Unit 4 will serve as the basis for simulator information. Simulator models will include all process systems controlled from that unit’s DCS. Systems and components to be simulated can include the boiler/furnace system, boiler air and gas system, fuel burning and boiler control system, condensate system, feedwater system, station electrical system, circulating water system, cooling water system, auxiliary steam system, and the DCS control system.

The simulator will be able to mimic abnormal and emergency events, including malfunctions and equipment failures to demonstrate inherent plant responses and automatic plant control functions. While simulating normal operations, an instructor can insert a malfunction. The instructor’s station has a selection of approximately 200 malfunctions to choose from.

A new world of possibilities

Crossing over from pneumatics to state-of-the-art distributed control opens up a whole world of optimization possibilities for the operators. Introducing improved control and monitoring strategies using pneumatics requires rerouting tubing, involving a significant cost and time investment. Also, the very pneumatic medium limits how creative a strategy can be. On the other hand, DCS not only allows operators to easily change strategies electronically, but it also provides the opportunity to introduce advanced software packages now available and under development. Both ‘off-the-shelf’ software originally developed for business use, and specific, proprietary industrial application programs can be loaded into the simulator, evaluated, and if accepted, applied to the DCS.

Software making its marketing debut include packages for simplifying control and monitoring strategy configuration, plant-wide asset optimization programs complete with predictive maintenance capabilities and analysis report preparation for emission monitoring use. This kind of software, which makes up Industrial IT solution suites from ABB, and similar offerings from others, can take advantage of ‘Information Age’ breakthroughs where data can be ‘mined’, processed, refined, and applied for improved productivity far beyond the capabilities of pneumatics.

Similarly, the advanced DCS being installed at the North Omaha facility expands the communication reach and variety of information more readily than pneumatics could, and integrates it to a single operator station, instead of a set of gauges and charts.

While pneumatic signals converted to electronic ones can be transmitted by wireless or cable connection, interpretation of the signal is usually limited to measurement purposes.

The control systems for the North Omaha plant, on the other hand, allow not only measurement data to be conveyed, but also remote diagnostic system testing and web and e-mail access to retrieve and receive technical bulletins. Interface with enterprise-wide business and marketing information systems is easily facilitated, as is interface with suppliers for order placement and electronic billing.

A new challenge

As DCS technology has increasingly taken hold of power plant control, a new challenge faces users, and that is the risk of lost opportunity.

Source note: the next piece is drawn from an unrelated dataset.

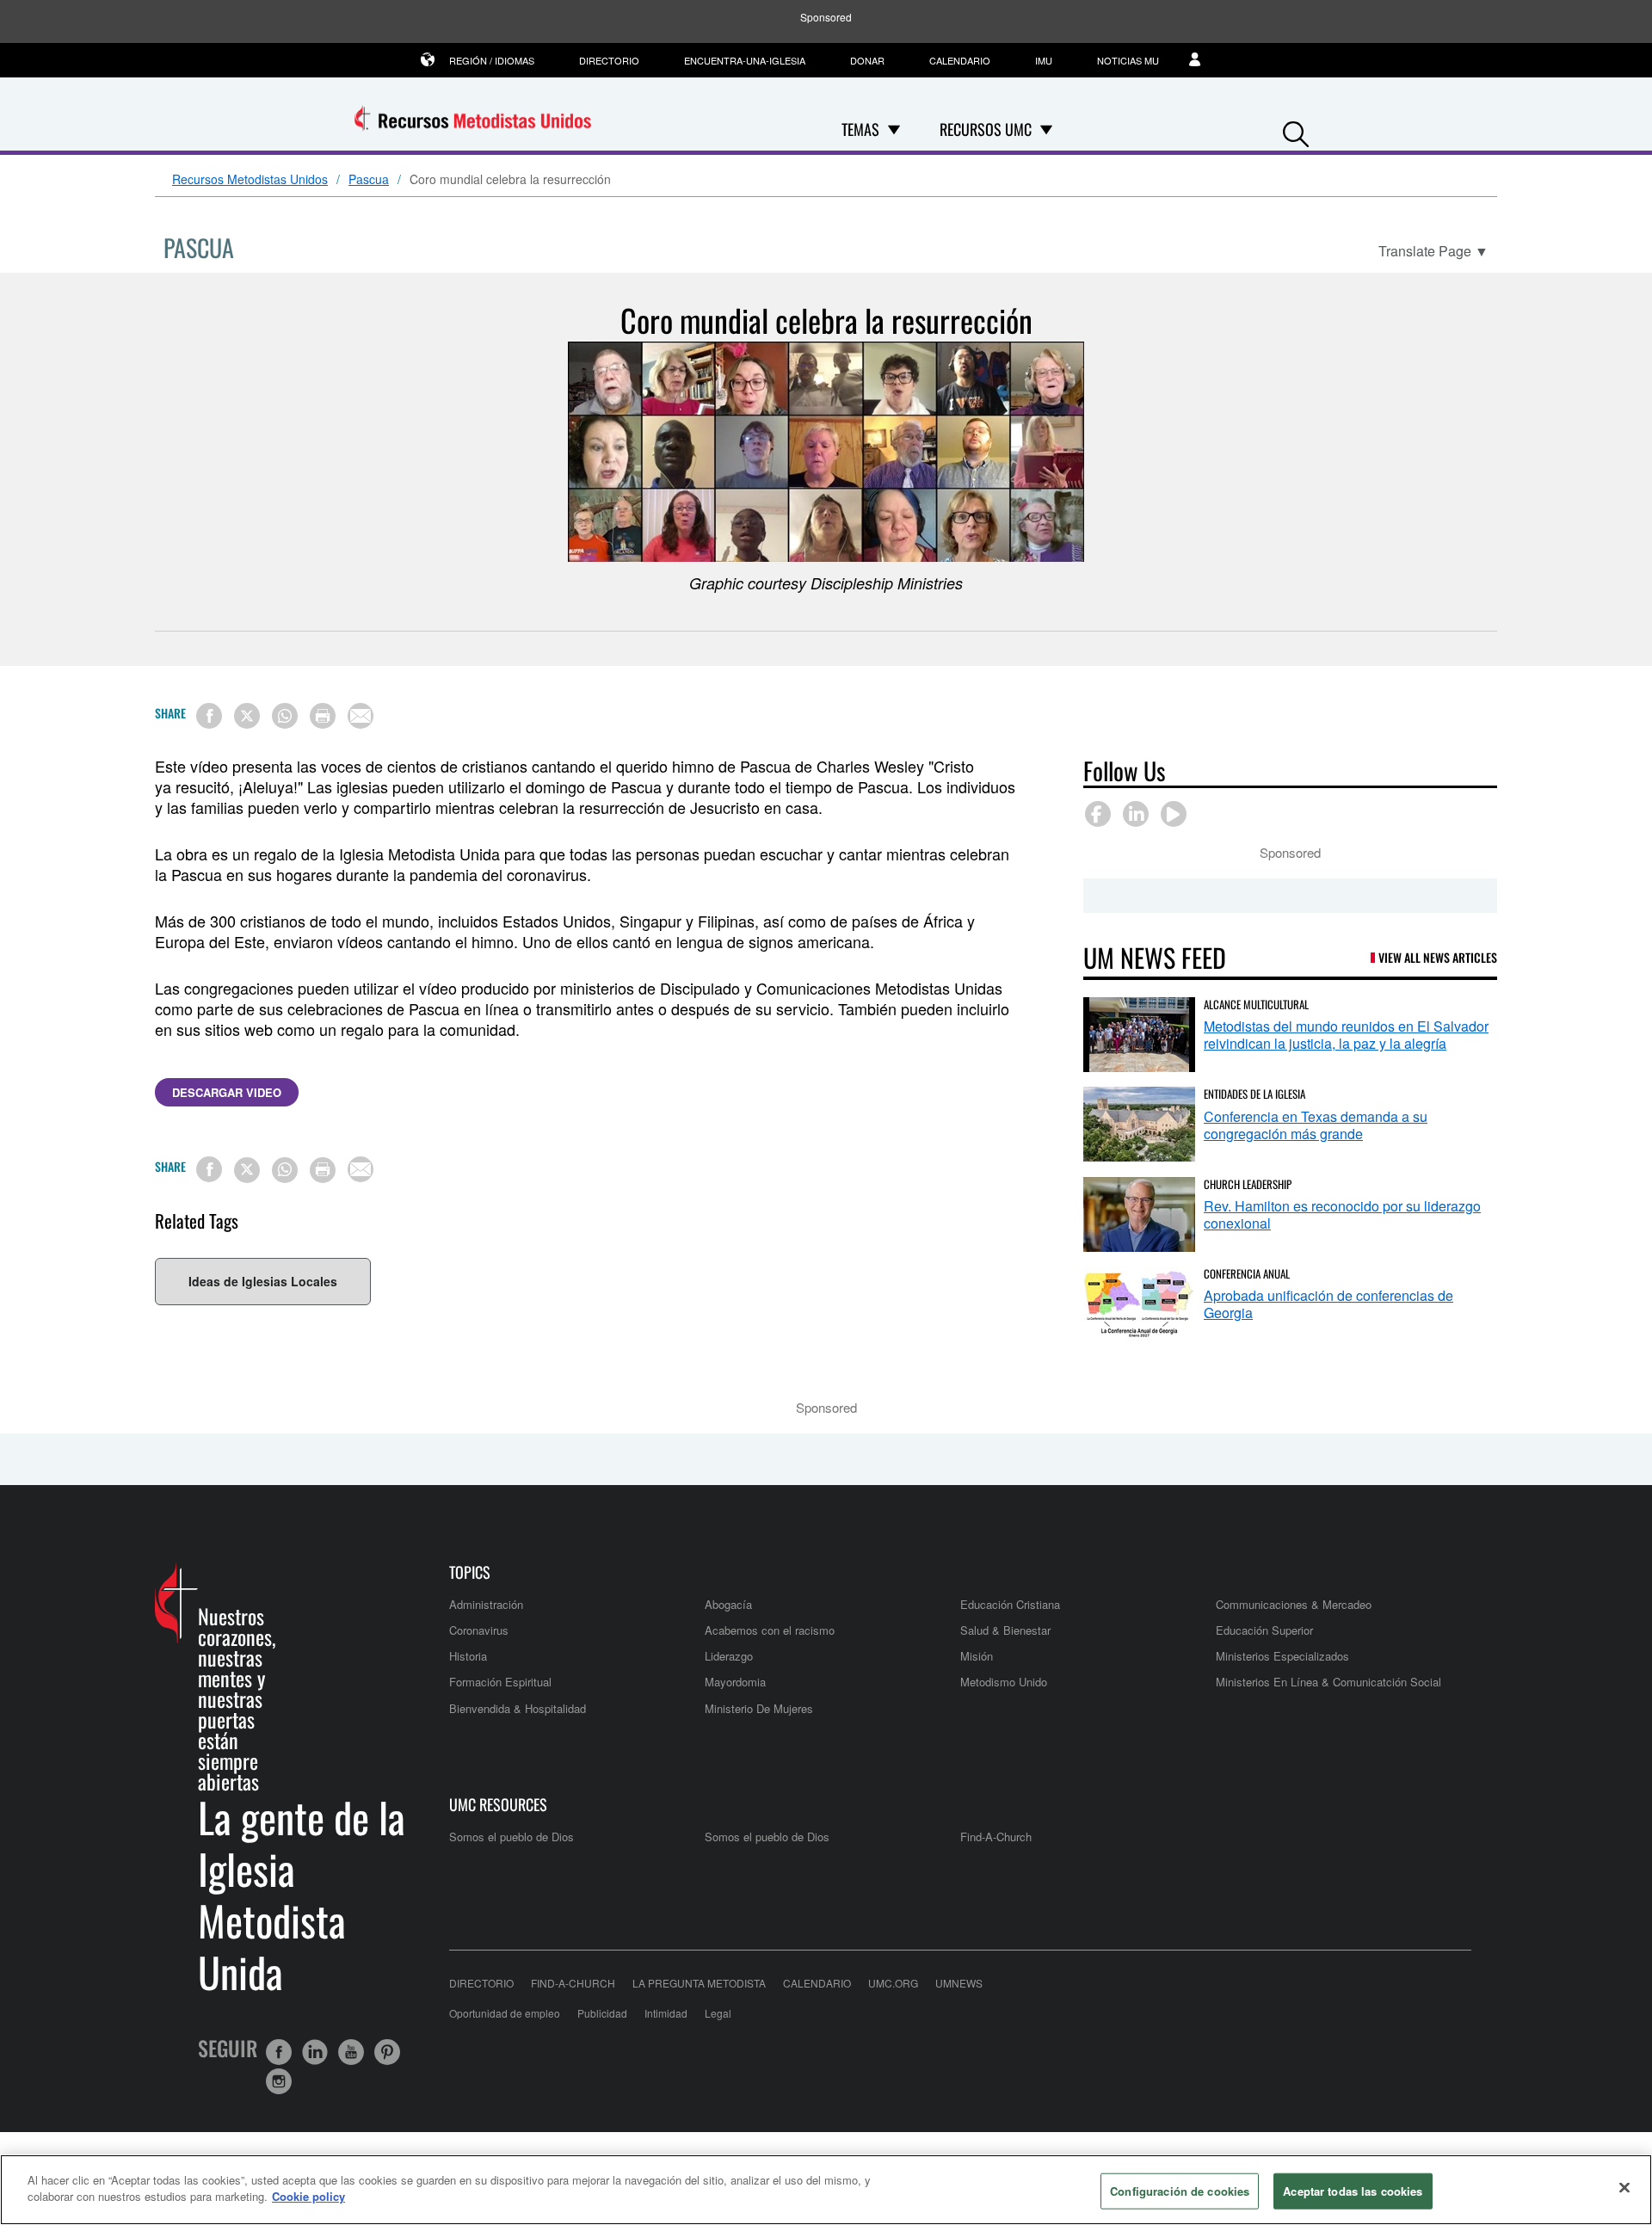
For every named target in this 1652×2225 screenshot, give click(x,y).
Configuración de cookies (1179, 2191)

Whereas pneumatics is limited in its ability to improve efficiency and apply itself in such areas of communications, the DCS approach, like the Symphony system, is just the opposite.

Consequently, users need to be knowledgeable of new software being introduced to provide for yet higher levels of optimization. Additionally, the ability of enterprise-wide control systems to tie into different modes of communications means taking advantage of the latest developments, such as a host of wireless devices.

The control systems that are being installed at the North Omaha site are designed with ‘evolution without obsolescence’ architecture, so as later generations of hardware and software products and communications capabilities are introduced, they can be incorporated into the system.

Instead of being limited by pneumatics capabilities, users will now have to be stay abreast of more and more opportunities to enhance plant performance.